[DATA IN THIS EXERCISE]

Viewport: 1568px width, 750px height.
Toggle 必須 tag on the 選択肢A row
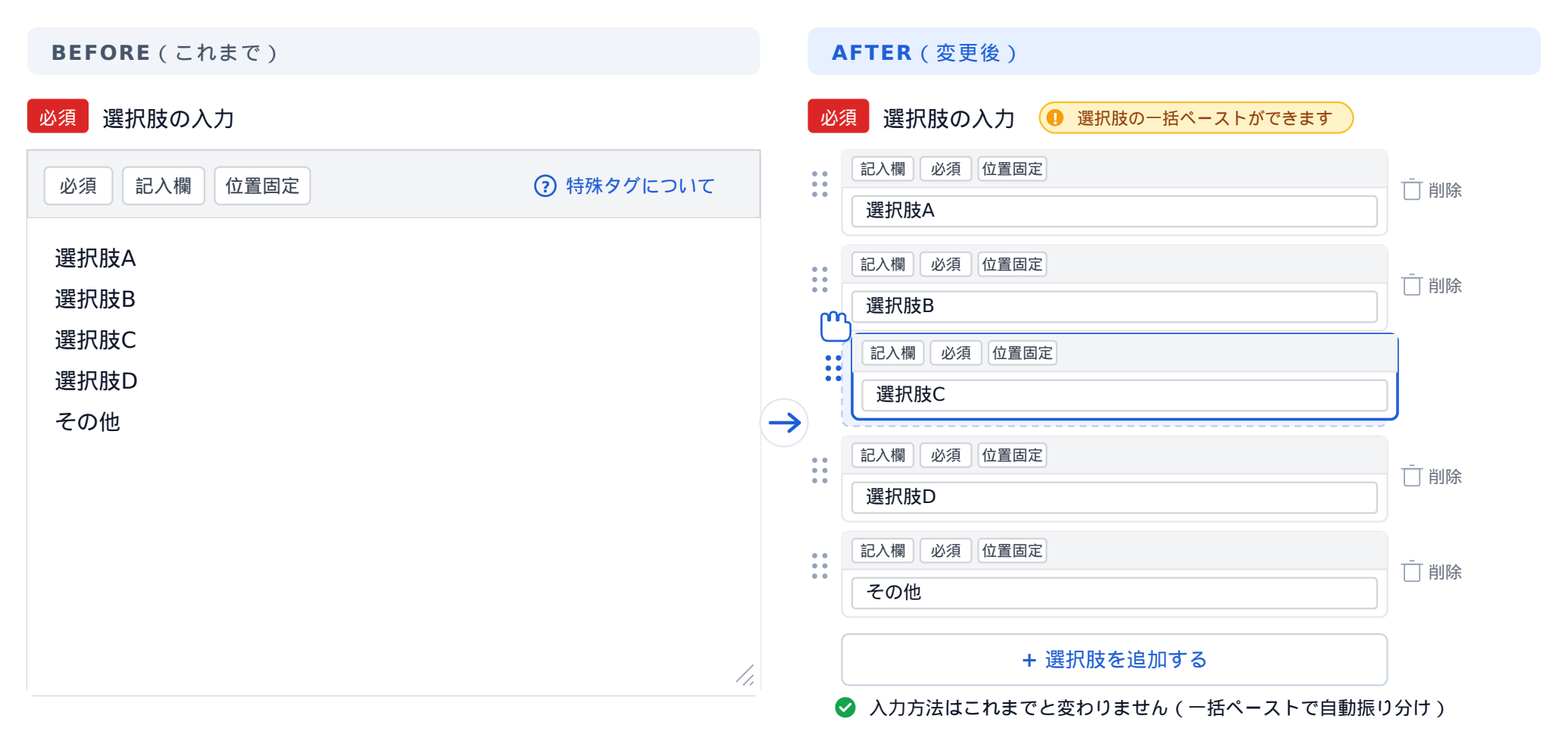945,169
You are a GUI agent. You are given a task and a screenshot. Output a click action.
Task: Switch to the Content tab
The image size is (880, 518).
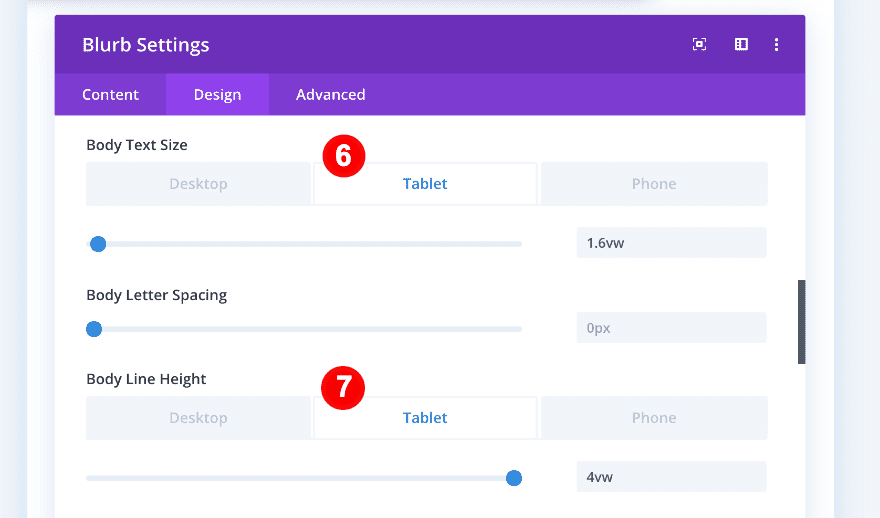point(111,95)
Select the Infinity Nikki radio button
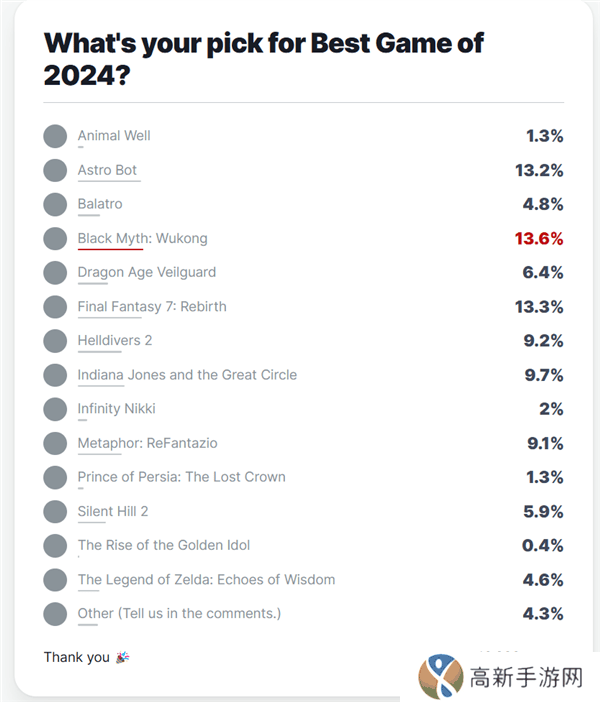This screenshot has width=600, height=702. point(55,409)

[/DATA IN THIS EXERCISE]

Print all of the entries word for word. Omit the pictures they contain.

# THE ANSWER
Viewport: 1568px width, 750px height.
Toggle 必須 tag on the 選択肢A row
945,169
You are a GUI agent. You are given a task and a screenshot. Output a click action.
Task: Switch to the Content tab
The image size is (880, 518).
point(111,95)
Select the Infinity Nikki radio button
This screenshot has width=600, height=702. point(55,409)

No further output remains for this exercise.